First Wall Street told young bankers that they didn't have to work on weekends. Then they told them they'd never have to work past midnight. Now they're giving them an entire year off.

Attitudes toward young bankers have shifted so strongly on Wall Street that Citigroup Inc. has a new plan to keep them happy: Give them a year off.
The bank on Wednesday plans to unveil new programs meant to appeal to younger workers, including faster paths to promotion and the chance to take a year off to do charitable work. Citigroup is also introducing a program that lets young employees work on a four-week microfinance project in Kenya.
It’s all meant to recruit—and keep—young talent increasingly skeptical of Wall Street and eager to land a job in the technology sector.

The move to improve the attractiveness of a job on Wall Street is a radical one, perhaps the most radical since Goldman Sachs unveiled its Protected Saturday policy a couple years back. The move is also a sign that Wall Street banks are still having trouble recruiting the best and brightest 21-year-olds the old fashioned way: exchanging large amounts of money and a prestigious name you can use on your resume for pretty much every waking hour of the first two years of your post-collegiate life. That is, a job on Wall Street is no longer as attractive to the young and hungry graduate as it once was.

With a new generation of workers who have different desires, and in the wake of the financial crisis that decimated the reputations of many of the world's largest banks, and in our new technology-dominated and tech-firm dominated world, the money and name dropping just isn't cutting it anymore. Millennials, in addition to lives outside of work, want the ability to advance quickly, and perhaps most important they want meaningful work. And Citi's new offering is an obvious response to that millennial desire.

But will the offering work?

“It will engage millennials,” said Stacy Stevens, president of recruiting firm Park Avenue Group. “But I still think it’s the nature of millennials to get bored and to move every two or three years.”
Nine incoming analysts have already been selected at Citigroup to spend a year with one of roughly 40 nonprofits being chosen by an organization called Service Year. During that year, they’ll be paid 60% of their normal Citigroup salary. After they’re finished, they’ll start at the bank.

My initial thought when coming across this news about Citi's new gap/volunteer year was to commend the bank for thinking well outside the cubicle. And I agree with Stacy Stevens that the move will be engaging. I imagine that the opportunity to secure a well-paying job while also getting to almost join the Peace Corps will attract many a non-engineering, non-technological, non-entrepreneurial millennial looking for meaningful work.

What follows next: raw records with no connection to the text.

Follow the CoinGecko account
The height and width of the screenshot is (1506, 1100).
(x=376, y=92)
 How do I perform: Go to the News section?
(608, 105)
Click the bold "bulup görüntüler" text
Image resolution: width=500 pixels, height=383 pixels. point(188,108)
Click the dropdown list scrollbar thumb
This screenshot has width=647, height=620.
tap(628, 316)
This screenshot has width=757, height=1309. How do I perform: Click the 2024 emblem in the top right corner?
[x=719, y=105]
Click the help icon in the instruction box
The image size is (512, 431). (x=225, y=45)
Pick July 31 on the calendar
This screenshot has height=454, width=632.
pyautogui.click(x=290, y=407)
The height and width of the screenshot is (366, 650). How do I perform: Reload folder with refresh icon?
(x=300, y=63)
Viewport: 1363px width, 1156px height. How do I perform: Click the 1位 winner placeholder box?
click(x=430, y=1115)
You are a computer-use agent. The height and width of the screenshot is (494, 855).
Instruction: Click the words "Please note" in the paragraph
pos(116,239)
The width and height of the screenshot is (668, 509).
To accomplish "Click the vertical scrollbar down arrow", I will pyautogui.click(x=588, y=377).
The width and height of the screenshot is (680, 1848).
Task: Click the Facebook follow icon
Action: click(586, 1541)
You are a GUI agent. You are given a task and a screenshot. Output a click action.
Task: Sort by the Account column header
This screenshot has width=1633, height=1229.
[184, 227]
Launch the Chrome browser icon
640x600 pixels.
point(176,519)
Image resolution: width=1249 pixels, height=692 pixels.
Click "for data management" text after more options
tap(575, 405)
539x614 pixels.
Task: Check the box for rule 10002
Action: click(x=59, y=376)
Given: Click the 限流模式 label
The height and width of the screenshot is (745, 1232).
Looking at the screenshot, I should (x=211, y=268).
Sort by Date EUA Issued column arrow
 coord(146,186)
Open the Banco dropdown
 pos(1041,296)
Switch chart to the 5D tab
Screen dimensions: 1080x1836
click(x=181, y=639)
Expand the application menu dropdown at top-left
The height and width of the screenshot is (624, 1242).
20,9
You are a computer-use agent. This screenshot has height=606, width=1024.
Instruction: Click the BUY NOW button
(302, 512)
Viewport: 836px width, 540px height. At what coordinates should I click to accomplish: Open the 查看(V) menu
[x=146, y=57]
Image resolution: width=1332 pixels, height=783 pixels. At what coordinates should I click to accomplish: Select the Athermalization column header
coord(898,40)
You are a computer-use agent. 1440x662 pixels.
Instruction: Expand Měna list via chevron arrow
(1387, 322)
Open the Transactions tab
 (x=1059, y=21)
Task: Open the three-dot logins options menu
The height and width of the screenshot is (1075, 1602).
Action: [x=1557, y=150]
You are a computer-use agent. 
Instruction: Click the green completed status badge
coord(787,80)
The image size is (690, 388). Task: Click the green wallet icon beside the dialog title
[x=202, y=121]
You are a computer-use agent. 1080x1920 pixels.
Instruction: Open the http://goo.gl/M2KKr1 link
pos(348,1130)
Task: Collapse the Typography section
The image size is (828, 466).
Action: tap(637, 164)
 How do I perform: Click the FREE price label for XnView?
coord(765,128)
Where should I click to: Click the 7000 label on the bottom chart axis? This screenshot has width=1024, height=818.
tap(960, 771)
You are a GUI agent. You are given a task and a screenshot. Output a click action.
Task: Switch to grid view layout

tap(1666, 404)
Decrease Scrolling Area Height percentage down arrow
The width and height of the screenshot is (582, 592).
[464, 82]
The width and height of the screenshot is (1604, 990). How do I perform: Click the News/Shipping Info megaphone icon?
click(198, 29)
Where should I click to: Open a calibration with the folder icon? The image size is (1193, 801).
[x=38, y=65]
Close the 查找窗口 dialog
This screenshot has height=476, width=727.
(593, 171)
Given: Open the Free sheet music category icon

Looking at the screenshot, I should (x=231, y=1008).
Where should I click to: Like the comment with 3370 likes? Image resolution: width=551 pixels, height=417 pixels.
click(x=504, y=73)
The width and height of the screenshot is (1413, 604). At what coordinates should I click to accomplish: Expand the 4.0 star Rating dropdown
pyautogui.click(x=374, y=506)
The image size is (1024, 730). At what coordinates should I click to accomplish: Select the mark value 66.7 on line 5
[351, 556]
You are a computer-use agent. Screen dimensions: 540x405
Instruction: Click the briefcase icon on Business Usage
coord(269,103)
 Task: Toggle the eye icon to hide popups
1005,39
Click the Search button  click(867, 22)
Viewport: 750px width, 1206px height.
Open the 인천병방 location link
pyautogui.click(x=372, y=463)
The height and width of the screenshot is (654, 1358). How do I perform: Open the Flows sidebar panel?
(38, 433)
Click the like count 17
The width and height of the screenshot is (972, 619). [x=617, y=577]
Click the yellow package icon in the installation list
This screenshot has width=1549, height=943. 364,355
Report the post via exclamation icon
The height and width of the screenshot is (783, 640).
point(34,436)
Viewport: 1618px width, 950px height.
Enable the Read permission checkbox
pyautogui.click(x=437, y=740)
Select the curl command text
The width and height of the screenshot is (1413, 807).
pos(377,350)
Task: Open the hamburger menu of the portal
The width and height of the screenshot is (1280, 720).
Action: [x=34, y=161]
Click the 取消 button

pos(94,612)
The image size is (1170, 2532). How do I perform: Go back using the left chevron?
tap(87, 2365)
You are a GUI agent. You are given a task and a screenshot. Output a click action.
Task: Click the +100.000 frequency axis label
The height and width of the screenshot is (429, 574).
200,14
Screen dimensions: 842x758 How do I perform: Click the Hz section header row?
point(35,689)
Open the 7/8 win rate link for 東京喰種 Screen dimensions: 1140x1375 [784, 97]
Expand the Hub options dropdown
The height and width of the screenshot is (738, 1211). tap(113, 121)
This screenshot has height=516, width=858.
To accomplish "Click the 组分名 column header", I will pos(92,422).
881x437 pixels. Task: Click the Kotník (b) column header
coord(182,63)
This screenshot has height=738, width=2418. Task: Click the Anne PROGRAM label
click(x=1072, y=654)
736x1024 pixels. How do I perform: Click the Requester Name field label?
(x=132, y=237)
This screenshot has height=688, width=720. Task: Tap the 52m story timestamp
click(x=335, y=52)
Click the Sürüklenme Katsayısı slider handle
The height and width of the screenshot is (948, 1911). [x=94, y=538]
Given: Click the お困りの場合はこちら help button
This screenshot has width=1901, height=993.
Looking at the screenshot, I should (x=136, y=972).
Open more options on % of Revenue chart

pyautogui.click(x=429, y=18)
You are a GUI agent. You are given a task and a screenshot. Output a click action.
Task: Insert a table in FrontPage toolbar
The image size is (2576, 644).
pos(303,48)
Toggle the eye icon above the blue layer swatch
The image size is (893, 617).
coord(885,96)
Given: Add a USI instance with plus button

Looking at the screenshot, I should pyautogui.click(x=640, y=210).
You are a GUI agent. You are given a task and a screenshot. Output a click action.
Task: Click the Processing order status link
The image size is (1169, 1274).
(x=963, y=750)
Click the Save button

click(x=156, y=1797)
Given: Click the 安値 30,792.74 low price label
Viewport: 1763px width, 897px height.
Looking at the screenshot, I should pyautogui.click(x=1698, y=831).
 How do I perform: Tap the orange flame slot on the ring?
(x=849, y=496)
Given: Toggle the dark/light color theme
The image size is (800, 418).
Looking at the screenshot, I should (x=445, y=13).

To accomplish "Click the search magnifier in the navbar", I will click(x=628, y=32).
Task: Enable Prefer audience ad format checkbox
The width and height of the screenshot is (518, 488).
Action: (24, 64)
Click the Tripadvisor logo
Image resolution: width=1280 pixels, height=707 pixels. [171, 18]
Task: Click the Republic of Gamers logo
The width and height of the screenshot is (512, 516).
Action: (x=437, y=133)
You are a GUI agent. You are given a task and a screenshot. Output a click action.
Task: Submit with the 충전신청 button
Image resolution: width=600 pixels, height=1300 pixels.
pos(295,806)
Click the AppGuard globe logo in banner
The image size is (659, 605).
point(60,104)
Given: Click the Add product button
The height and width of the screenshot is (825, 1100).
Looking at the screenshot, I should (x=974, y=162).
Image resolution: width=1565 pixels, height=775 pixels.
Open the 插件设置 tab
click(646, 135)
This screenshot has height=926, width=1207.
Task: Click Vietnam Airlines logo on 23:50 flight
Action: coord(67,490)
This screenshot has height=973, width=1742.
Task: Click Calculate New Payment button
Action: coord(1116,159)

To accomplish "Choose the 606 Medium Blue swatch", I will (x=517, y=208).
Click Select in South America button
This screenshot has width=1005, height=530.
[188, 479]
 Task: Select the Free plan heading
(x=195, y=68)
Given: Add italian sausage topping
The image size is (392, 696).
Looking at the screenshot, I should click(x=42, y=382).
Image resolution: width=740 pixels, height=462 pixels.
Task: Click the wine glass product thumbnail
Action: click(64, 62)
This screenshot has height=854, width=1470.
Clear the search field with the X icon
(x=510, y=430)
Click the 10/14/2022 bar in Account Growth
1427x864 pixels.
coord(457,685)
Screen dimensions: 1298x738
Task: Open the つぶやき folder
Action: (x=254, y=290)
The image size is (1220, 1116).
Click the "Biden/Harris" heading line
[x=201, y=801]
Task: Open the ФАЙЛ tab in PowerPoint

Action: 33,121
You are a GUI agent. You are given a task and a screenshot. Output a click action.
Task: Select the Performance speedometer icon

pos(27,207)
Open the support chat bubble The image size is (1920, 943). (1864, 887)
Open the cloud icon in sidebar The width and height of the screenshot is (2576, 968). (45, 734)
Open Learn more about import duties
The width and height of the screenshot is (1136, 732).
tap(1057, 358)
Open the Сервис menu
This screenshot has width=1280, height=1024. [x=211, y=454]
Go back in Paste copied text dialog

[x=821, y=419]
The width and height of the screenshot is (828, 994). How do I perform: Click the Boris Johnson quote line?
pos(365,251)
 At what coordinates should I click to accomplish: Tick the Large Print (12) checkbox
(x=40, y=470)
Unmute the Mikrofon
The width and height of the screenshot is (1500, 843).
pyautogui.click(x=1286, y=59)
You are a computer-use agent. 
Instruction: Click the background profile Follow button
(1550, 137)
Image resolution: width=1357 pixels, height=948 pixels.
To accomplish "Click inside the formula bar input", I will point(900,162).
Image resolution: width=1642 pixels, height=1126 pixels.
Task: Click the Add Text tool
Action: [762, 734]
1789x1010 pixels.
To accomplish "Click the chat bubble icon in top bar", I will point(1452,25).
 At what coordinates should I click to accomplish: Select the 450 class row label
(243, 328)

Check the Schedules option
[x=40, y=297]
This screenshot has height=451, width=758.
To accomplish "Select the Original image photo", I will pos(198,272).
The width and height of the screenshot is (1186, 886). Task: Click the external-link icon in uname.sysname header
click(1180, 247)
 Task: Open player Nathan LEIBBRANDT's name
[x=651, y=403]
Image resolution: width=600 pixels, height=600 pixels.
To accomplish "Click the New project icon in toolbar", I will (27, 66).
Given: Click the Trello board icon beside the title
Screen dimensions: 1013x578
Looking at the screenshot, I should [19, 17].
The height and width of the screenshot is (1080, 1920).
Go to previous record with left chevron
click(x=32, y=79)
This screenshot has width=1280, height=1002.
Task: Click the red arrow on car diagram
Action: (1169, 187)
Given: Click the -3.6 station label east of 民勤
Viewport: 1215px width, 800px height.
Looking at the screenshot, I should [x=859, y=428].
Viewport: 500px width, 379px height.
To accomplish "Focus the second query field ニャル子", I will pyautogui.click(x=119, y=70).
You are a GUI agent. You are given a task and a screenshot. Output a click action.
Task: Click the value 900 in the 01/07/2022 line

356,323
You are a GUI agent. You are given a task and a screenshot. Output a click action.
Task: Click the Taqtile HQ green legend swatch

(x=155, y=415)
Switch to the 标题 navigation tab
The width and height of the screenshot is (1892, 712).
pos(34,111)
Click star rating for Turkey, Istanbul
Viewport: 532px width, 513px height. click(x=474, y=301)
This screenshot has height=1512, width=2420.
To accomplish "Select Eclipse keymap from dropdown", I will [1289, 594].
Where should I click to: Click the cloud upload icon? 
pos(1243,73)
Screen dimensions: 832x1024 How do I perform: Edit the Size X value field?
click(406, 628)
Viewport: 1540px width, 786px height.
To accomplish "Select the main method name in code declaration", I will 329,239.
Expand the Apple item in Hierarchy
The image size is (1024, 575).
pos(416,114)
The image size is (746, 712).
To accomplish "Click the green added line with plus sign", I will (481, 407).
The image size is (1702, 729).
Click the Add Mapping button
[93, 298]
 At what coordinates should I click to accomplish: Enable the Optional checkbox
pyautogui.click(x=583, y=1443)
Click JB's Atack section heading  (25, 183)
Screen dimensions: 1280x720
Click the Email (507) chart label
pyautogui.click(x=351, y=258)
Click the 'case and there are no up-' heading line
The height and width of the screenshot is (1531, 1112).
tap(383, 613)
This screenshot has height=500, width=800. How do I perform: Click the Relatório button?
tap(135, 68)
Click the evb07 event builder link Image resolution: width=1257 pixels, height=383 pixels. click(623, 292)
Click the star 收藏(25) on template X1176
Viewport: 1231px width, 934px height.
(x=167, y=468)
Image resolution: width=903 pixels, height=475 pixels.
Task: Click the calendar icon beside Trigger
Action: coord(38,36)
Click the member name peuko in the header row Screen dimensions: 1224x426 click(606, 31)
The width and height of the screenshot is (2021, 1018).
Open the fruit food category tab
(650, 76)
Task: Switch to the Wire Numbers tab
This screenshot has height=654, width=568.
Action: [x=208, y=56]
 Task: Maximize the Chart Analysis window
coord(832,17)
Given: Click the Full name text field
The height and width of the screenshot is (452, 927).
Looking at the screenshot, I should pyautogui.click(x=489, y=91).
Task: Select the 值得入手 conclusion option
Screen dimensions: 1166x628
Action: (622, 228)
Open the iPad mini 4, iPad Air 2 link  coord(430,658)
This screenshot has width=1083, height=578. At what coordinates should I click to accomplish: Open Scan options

But upon further thought, I foresee an unintended and undesirable consequence (for Citi) of this new "perk." And that is this: I imagine that at least a handful of newly graduated students who want meaningful work and who join Citi in order to take advantage of its gap year might very well, while on their volunteer stint in West Africa or the Far East, become so moved and engaged and excited by the importance and meaningfulness of their volunteer work that they will not want to, nor could they imagine, returning to a cubicle to sit behind a non-Apple product and hammer out Excel formulas (in uncomfortable shoes, or any shoes for that matter) for the ensuing two years. And instead, they might very well opt to find a way out of their Citi obligation in order to continue the meaningful work they were doing during their gap year.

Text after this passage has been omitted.